Interview with Dan Goldin, head of NASA in 1997.
http://www.floridatoday.com/space/explore/stories/1997b/122197c.htm
http://www4.medical.philips.com/newsandevents/studies.asp
http://www.vanderbilt.edu/News/register/Current/story7.html
So.
Yeah, I realized the situation wasn’t very similar, but it was about the closest space-related situation I had to go on. (Duck Duck Goose’s is actually more to the point in a couple respects.)
Actually, the Russians felt they couldn’t bring them back immediately, due to “less than ideal weather conditions”, and kept the sick cosmonaut up 3 weeks. It was interesting there was no thought of performing surgery during that time.
Antarctic bases are used to hazard a number of guesses about long-term space voyages, among them the quite severe discipline, and the considerable mental problems with being confined. I’d suspect personality conflicts / mental disorders would be as hazardous as physical problems. Wonder what plans they’re making for that? (Bearing in mind the Mars mission, as far as I know is in a very tentative and preliminary state.)

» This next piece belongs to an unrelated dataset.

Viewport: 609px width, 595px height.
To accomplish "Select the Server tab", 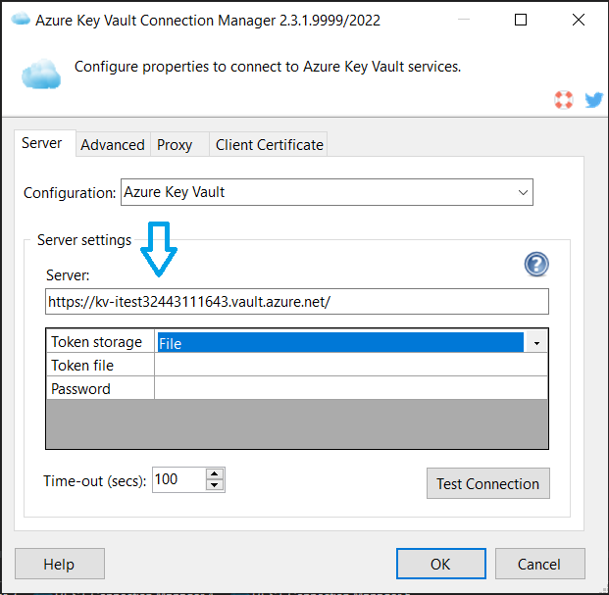I will [x=42, y=143].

One tough woman, hadn’t heard the story. A mastectomy is something where you have time to plan and learn before you need to do it. While a mastectomy is no cake walk, its still pretty “superficial” compared to an appendicitis for example. Screwing up the mastectomy would me more likely to leave her disfigured than dead (infections aside). To perform an appendectomy they will have to be cutting through a bunch of muscle, into the abdominal cavity, and searching for the structure they wish to remove, then repairing the hole it leaves behind. There are tons of relatively common procedures I saw in my EMT days that ER MD’s and RN’s made look easy but it looks that way because they have done it hundreds of times. how many people without guidance would even think about doing cut-down IV insertions, chest tube placements.

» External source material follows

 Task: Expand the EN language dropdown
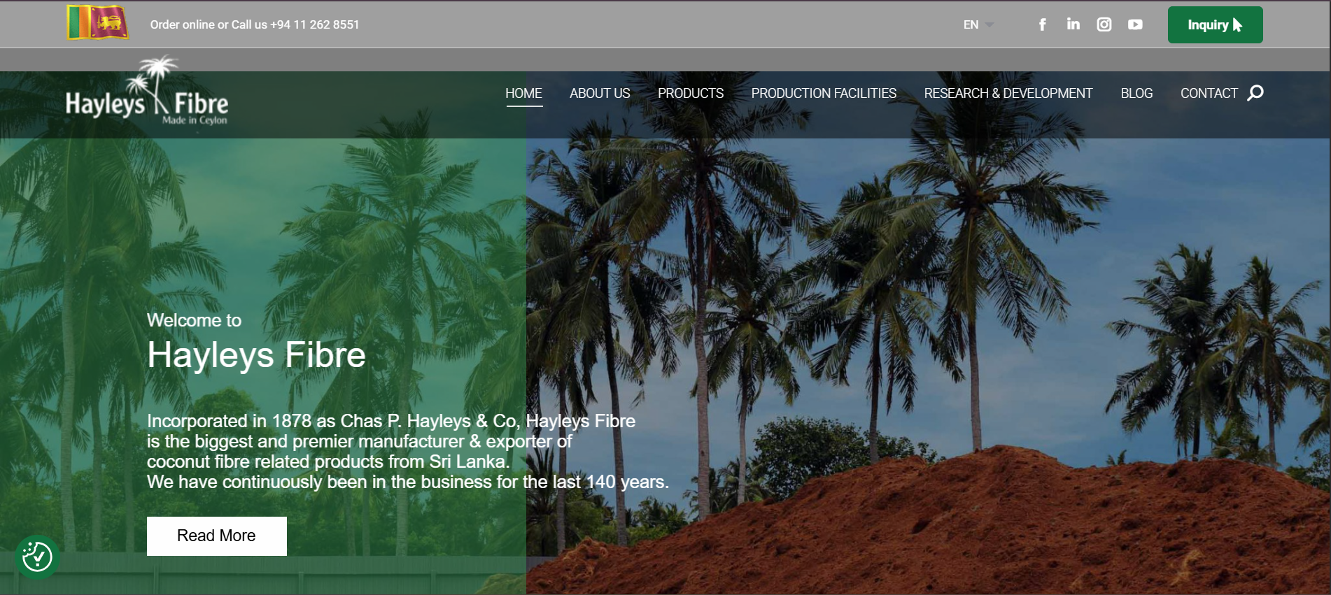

There have been instances of people being “talked through” an appendectomy or other emergency surgery/procedure, although usually it’s under the most dire of circumstances where there is NO opportunity for rescue and the patient is in iminent danger of death. Since in our modern world travel is so readily available it’s hard for anyone (short of the Antartic base in winter) to be out of range of medical transport. That wasn’t the case 50 or 75 years ago, when you might get someone on a radio but they won’t be able to get to you for days or weeks.
It wouldn’t surprise me to have at least two doctor-level medical people on a Mars mission, and train the others to paramedic level, maybe with some surgery basics thrown in. But, let’s face it, going to space at all is dangerous, much less to Mars. They’re definitely taking a risk that they won’t come back.